▶ _Problem to work on_: Among the entries below, copy only the span from the line containing "The width and" through the line containing "Select the Donald". Do so exactly, and skip the pictures.

▶ _Source material_:

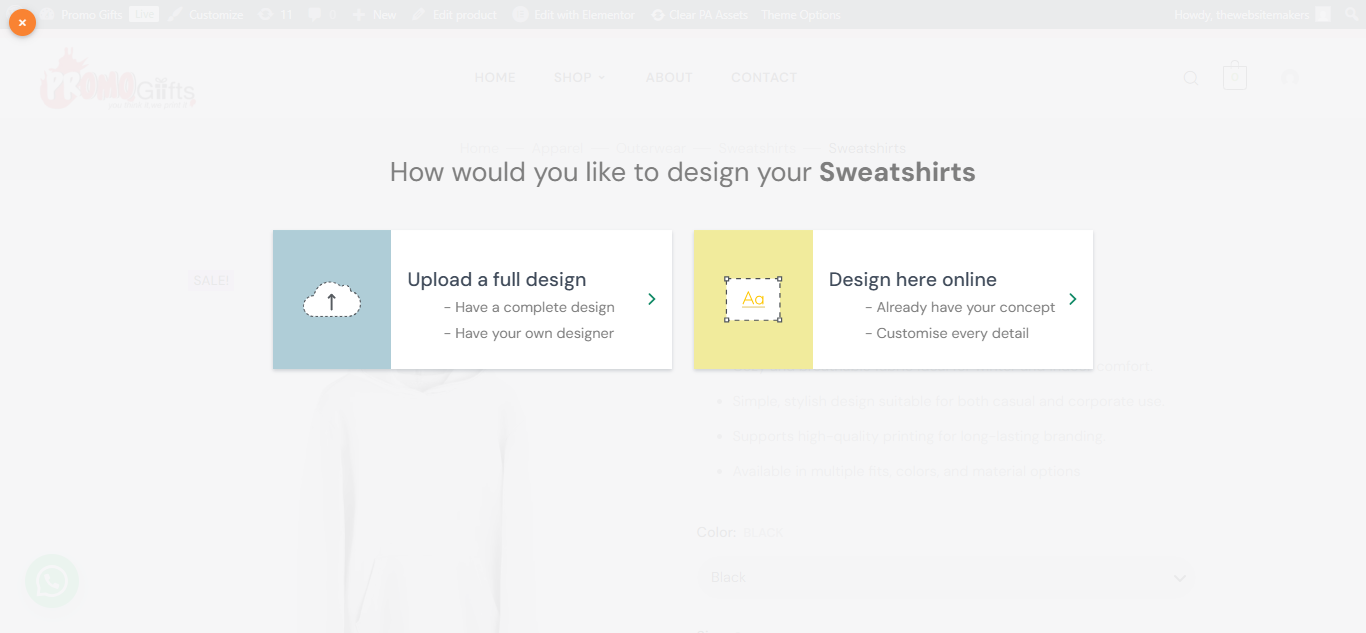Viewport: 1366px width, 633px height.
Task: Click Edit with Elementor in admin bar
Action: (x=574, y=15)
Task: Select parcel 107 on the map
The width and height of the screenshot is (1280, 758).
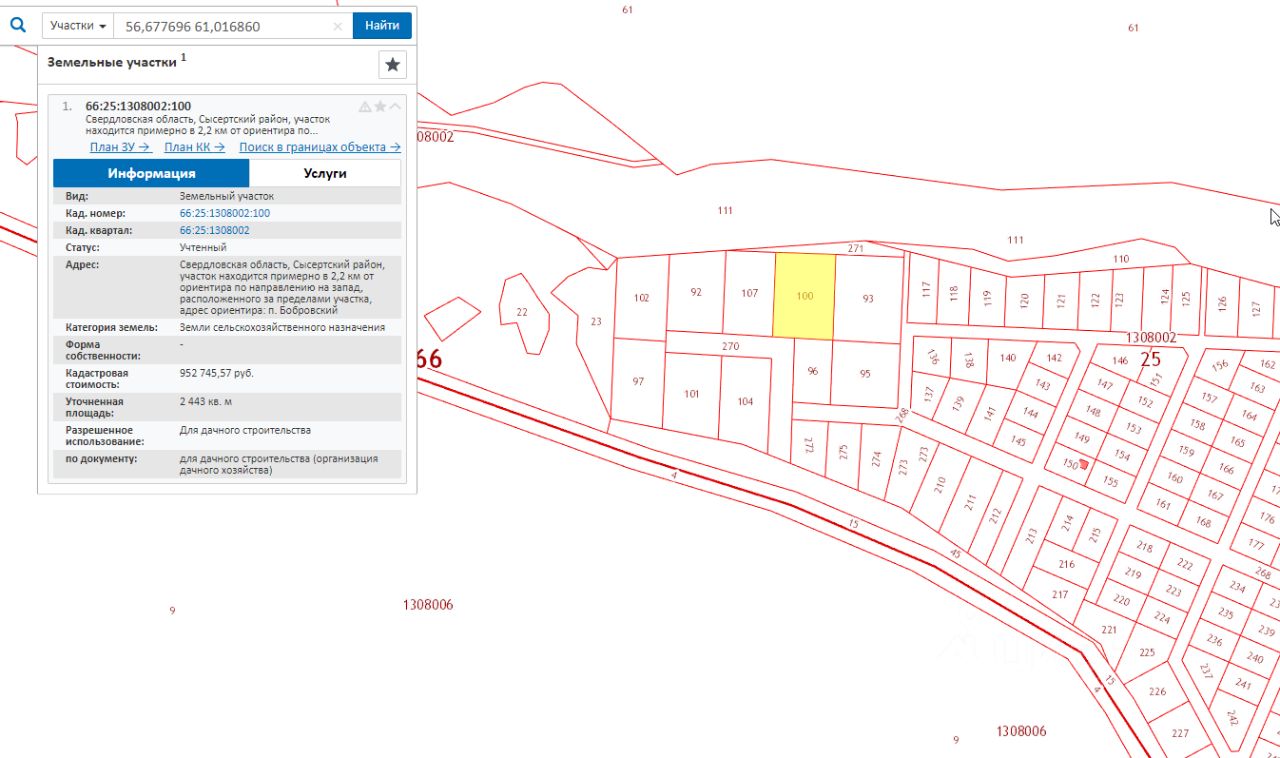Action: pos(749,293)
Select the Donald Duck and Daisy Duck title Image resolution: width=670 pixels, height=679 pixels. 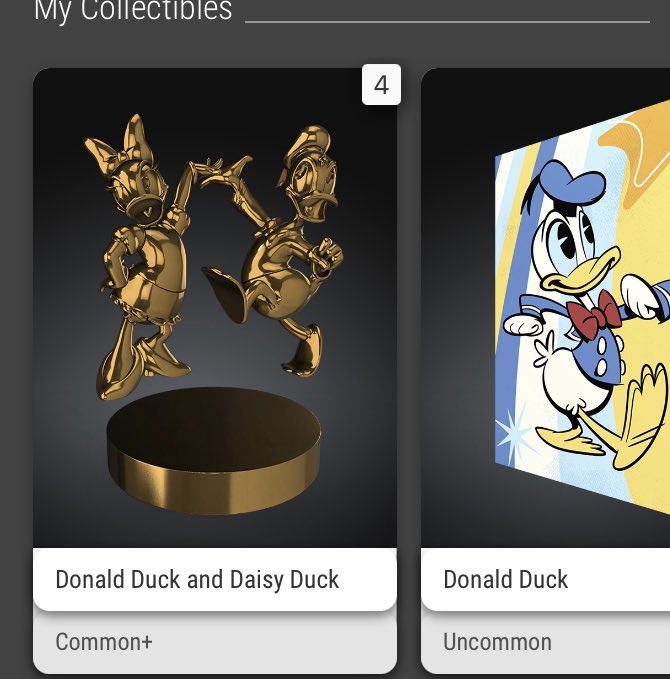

* * *

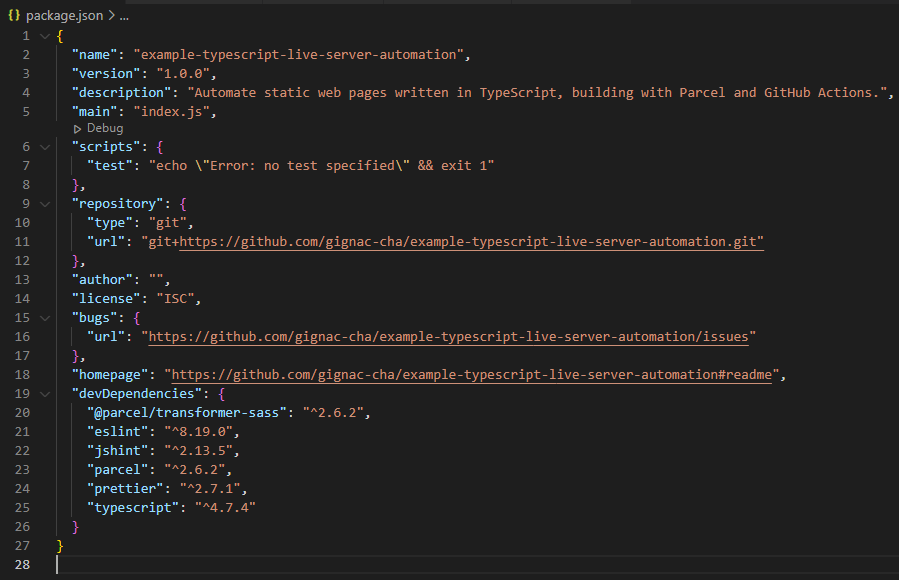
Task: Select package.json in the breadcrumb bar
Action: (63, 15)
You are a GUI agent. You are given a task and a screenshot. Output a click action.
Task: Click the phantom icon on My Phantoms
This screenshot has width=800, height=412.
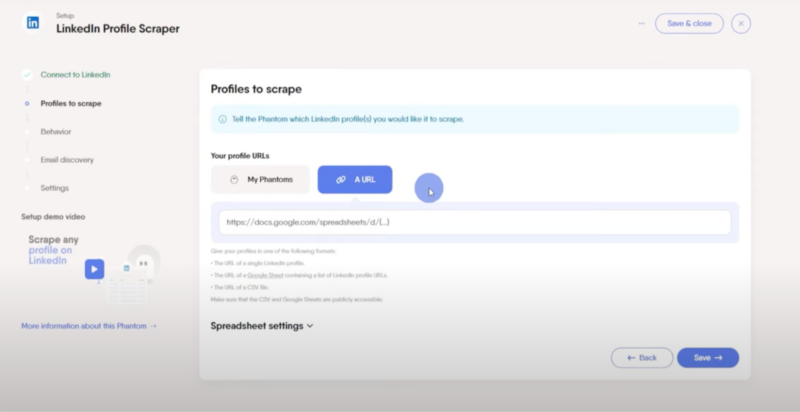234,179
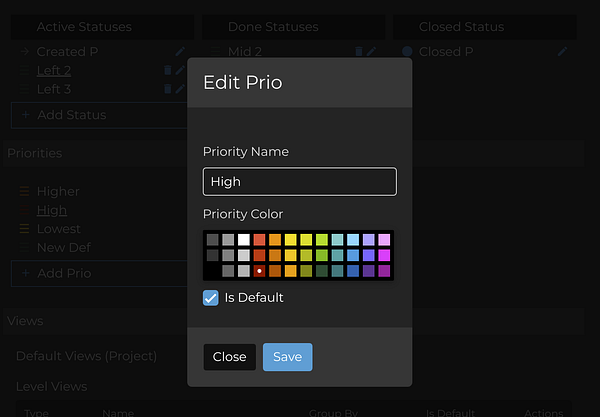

▶ _Response below_:
The width and height of the screenshot is (1280, 758).
Action: pos(749,293)
Select the Donald Duck and Daisy Duck title Image resolution: width=670 pixels, height=679 pixels. 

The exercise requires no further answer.